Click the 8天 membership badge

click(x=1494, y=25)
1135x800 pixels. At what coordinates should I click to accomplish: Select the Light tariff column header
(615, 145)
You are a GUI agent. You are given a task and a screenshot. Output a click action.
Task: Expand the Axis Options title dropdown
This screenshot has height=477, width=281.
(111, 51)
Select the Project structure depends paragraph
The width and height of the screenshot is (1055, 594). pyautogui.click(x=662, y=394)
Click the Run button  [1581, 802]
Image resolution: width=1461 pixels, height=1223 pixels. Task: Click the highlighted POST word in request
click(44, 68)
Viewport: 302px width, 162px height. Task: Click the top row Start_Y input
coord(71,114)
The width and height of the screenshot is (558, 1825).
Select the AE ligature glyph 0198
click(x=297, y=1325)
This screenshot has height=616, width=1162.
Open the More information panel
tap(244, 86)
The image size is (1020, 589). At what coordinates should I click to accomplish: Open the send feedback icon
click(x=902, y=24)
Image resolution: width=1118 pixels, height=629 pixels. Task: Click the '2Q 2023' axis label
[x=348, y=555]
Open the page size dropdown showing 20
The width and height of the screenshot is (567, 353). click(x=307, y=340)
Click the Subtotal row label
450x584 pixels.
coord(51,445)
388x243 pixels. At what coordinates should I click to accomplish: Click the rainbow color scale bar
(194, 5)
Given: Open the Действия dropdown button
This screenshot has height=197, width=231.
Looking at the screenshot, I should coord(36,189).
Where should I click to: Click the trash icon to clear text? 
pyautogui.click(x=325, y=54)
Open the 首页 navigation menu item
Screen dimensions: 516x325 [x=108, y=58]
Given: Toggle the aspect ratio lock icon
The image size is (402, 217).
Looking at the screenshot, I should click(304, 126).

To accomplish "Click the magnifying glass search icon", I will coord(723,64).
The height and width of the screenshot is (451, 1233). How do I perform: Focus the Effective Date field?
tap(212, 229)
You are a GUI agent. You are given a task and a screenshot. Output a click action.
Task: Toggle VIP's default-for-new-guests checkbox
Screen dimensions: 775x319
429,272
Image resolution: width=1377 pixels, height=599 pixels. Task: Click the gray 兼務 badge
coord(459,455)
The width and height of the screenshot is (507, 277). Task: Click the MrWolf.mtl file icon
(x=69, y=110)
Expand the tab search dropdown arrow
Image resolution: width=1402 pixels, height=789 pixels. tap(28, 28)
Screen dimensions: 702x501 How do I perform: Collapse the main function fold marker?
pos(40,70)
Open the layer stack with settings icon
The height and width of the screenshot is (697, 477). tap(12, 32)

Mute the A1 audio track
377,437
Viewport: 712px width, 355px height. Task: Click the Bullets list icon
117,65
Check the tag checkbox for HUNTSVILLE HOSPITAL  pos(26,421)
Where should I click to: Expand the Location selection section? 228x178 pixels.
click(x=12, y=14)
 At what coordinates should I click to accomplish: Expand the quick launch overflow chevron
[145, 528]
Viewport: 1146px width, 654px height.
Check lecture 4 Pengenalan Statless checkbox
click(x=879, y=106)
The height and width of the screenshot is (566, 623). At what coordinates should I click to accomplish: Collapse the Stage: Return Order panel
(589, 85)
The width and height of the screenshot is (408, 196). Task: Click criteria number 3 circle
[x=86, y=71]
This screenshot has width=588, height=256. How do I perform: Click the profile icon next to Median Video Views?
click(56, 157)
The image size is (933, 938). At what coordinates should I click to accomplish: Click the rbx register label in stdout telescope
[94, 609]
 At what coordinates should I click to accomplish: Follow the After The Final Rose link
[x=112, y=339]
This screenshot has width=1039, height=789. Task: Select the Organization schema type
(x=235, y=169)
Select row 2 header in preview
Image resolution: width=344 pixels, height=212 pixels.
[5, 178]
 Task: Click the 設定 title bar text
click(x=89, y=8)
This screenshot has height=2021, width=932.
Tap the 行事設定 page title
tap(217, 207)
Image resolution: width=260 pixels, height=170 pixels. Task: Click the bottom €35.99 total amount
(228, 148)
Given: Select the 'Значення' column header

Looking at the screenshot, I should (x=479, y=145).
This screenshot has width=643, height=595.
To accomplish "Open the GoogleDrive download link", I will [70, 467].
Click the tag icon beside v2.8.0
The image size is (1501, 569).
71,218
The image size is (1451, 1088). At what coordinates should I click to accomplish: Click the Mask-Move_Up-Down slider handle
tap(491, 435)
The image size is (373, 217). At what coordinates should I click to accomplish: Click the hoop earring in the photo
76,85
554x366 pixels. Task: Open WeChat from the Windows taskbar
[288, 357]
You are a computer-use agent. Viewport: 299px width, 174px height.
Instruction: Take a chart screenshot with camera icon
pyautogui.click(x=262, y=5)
******************************
§ **REQUIREMENT**
Give the entries from the line containing "The height and width of the screenshot is (451, 1233)." through the line containing "click(x=89, y=8)", inclusive, as a numbered list with blank lines omitted.

§ **EXERCISE RESPONSE**
1. The height and width of the screenshot is (451, 1233). How do I perform: Focus the Effective Date field?
2. tap(212, 229)
3. You are a GUI agent. You are given a task and a screenshot. Output a click action.
4. Task: Toggle VIP's default-for-new-guests checkbox
5. Screen dimensions: 775x319
6. 429,272
7. Image resolution: width=1377 pixels, height=599 pixels. Task: Click the gray 兼務 badge
8. coord(459,455)
9. The width and height of the screenshot is (507, 277). Task: Click the MrWolf.mtl file icon
10. (x=69, y=110)
11. Expand the tab search dropdown arrow
12. Image resolution: width=1402 pixels, height=789 pixels. tap(28, 28)
13. Screen dimensions: 702x501 How do I perform: Collapse the main function fold marker?
14. pos(40,70)
15. Open the layer stack with settings icon
16. The height and width of the screenshot is (697, 477). tap(12, 32)
17. Mute the A1 audio track
18. 377,437
19. Viewport: 712px width, 355px height. Task: Click the Bullets list icon
20. 117,65
21. Check the tag checkbox for HUNTSVILLE HOSPITAL  pos(26,421)
22. Where should I click to: Expand the Location selection section? 228x178 pixels.
23. click(x=12, y=14)
24.  At what coordinates should I click to accomplish: Expand the quick launch overflow chevron
25. [145, 528]
26. Viewport: 1146px width, 654px height.
27. Check lecture 4 Pengenalan Statless checkbox
28. click(x=879, y=106)
29. The height and width of the screenshot is (566, 623). At what coordinates should I click to accomplish: Collapse the Stage: Return Order panel
30. (589, 85)
31. The width and height of the screenshot is (408, 196). Task: Click criteria number 3 circle
32. [x=86, y=71]
33. This screenshot has width=588, height=256. How do I perform: Click the profile icon next to Median Video Views?
34. click(56, 157)
35. The image size is (933, 938). At what coordinates should I click to accomplish: Click the rbx register label in stdout telescope
36. [94, 609]
37.  At what coordinates should I click to accomplish: Follow the After The Final Rose link
38. [x=112, y=339]
39. This screenshot has width=1039, height=789. Task: Select the Organization schema type
40. (x=235, y=169)
41. Select row 2 header in preview
42. Image resolution: width=344 pixels, height=212 pixels.
43. [5, 178]
44.  Task: Click the 設定 title bar text
45. click(x=89, y=8)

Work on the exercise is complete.